> _PROVIDED ENTRIES_:

┌──

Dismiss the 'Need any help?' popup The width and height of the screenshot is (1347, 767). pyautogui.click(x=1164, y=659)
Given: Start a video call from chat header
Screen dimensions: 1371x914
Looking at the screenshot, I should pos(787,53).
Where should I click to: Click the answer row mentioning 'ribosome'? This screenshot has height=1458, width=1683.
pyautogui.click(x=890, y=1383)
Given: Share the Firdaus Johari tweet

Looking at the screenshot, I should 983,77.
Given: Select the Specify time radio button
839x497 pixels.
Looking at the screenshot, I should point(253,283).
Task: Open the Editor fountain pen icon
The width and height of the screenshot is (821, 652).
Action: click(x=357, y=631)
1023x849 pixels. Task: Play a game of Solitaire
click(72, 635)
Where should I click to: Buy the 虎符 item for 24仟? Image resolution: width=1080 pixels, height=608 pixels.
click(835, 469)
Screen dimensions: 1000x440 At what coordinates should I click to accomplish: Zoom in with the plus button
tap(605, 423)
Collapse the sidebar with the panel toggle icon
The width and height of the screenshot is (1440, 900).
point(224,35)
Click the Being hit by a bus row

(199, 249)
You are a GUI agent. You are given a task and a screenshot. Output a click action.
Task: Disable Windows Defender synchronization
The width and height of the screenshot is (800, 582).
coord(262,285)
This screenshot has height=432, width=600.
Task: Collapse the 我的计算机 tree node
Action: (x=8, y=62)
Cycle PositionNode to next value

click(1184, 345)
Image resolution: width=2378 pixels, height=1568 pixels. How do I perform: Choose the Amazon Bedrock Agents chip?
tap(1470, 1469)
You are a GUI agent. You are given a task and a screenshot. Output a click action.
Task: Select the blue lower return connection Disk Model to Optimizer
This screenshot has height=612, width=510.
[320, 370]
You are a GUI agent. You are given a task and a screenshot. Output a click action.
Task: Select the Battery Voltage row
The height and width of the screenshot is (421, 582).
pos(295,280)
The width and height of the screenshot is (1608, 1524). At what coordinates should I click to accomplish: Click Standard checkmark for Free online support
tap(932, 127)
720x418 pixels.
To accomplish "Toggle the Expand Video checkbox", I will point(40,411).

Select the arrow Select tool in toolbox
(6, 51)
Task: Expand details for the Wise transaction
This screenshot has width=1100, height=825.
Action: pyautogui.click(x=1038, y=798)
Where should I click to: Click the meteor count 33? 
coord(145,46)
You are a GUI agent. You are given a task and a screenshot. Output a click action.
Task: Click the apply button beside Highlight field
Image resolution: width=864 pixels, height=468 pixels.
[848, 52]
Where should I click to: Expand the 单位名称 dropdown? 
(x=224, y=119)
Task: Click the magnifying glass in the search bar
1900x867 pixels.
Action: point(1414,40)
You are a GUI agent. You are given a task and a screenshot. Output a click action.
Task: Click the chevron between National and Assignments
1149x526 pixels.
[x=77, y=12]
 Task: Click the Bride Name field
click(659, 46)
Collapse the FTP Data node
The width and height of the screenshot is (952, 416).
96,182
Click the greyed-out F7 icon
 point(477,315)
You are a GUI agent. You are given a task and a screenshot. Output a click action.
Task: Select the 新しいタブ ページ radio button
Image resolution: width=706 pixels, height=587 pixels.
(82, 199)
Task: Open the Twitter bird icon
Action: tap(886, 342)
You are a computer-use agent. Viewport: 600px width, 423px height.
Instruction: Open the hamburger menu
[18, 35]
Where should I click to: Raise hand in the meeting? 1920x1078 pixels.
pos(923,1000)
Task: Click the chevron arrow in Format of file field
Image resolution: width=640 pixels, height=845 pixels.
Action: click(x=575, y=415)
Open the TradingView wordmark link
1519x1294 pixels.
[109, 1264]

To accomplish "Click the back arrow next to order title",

└──

> _BRIEF_:
Starting at the line that has "Select the arrow Select tool in toolbox" in the records above, restate word for word every line until the one that has "Task: Click the apply", and include that one as well.

> _TASK SOLUTION_:
Select the arrow Select tool in toolbox
(6, 51)
Task: Expand details for the Wise transaction
This screenshot has width=1100, height=825.
Action: pyautogui.click(x=1038, y=798)
Where should I click to: Click the meteor count 33? 
coord(145,46)
You are a GUI agent. You are given a task and a screenshot. Output a click action.
Task: Click the apply button beside Highlight field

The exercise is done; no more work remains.